**To do**
Copy out every line of the data exactly.

Input data below:

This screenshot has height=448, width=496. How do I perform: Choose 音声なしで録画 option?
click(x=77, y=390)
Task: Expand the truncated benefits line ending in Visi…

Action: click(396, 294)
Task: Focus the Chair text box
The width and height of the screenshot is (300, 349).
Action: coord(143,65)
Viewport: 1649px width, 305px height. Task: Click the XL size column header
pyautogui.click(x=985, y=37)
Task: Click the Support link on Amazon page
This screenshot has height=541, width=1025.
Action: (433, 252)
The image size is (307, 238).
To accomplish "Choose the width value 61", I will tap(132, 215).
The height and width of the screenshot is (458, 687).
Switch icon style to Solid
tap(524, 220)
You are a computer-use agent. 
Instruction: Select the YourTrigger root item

End of Input data.

**Your response**
This screenshot has height=448, width=496. How do I perform: Choose 音声なしで録画 option?
click(x=77, y=390)
Task: Expand the truncated benefits line ending in Visi…

Action: click(396, 294)
Task: Focus the Chair text box
The width and height of the screenshot is (300, 349).
Action: coord(143,65)
Viewport: 1649px width, 305px height. Task: Click the XL size column header
pyautogui.click(x=985, y=37)
Task: Click the Support link on Amazon page
This screenshot has height=541, width=1025.
Action: (433, 252)
The image size is (307, 238).
To accomplish "Choose the width value 61", I will tap(132, 215).
The height and width of the screenshot is (458, 687).
Switch icon style to Solid
tap(524, 220)
You are a computer-use agent. 
Instruction: Select the YourTrigger root item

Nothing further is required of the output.